BEGIN

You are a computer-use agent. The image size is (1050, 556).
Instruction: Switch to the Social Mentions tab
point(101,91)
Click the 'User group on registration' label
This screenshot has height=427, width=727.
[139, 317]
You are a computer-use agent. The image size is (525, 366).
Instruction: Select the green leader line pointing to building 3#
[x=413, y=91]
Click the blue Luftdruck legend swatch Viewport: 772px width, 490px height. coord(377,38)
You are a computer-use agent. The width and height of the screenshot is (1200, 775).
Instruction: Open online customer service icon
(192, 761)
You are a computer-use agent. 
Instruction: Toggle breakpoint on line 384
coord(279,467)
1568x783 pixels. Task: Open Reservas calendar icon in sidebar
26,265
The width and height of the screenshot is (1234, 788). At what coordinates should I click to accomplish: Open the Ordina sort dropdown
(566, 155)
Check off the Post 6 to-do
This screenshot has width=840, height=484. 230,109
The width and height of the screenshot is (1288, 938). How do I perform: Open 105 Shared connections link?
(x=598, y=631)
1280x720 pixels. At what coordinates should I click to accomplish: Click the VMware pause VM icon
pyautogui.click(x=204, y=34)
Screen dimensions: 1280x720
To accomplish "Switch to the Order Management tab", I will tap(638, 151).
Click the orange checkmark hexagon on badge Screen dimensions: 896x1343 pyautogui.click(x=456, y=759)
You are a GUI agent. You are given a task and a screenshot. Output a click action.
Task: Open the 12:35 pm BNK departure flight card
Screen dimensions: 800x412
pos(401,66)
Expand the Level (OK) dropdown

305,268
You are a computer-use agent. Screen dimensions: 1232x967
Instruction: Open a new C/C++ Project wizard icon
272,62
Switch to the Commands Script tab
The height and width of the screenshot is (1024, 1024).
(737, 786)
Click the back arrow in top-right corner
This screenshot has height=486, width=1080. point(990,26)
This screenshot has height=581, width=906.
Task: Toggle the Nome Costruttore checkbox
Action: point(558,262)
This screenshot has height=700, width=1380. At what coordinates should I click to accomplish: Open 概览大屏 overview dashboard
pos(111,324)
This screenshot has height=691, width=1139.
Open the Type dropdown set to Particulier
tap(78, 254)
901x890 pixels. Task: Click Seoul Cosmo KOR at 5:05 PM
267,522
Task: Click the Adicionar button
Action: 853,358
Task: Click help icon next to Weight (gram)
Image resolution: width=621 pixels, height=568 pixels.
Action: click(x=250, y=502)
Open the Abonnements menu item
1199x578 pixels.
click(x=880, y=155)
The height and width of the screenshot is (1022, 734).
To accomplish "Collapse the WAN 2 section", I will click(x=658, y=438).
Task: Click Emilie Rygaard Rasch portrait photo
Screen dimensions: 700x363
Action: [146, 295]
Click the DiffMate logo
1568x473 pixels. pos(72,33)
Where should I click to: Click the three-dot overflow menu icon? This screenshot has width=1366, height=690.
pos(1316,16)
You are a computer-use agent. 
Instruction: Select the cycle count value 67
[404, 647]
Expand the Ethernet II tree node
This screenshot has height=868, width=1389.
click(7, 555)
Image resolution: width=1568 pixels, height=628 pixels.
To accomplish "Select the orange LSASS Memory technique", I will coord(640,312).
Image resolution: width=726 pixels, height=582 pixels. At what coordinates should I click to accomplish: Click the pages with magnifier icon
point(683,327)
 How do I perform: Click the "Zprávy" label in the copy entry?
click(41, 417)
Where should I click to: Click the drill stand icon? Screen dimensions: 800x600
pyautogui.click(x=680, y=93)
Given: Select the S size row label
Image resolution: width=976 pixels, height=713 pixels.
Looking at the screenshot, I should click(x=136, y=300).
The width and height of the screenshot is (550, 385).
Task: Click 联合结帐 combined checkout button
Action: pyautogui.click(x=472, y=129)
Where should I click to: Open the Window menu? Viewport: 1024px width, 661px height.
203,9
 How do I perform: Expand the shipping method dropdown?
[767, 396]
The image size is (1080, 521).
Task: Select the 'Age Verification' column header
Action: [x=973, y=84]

END

■ Required work
Compute the number of lines in the entries above that hold the word "orange"; the answer must contain nothing else.

■ Result below
2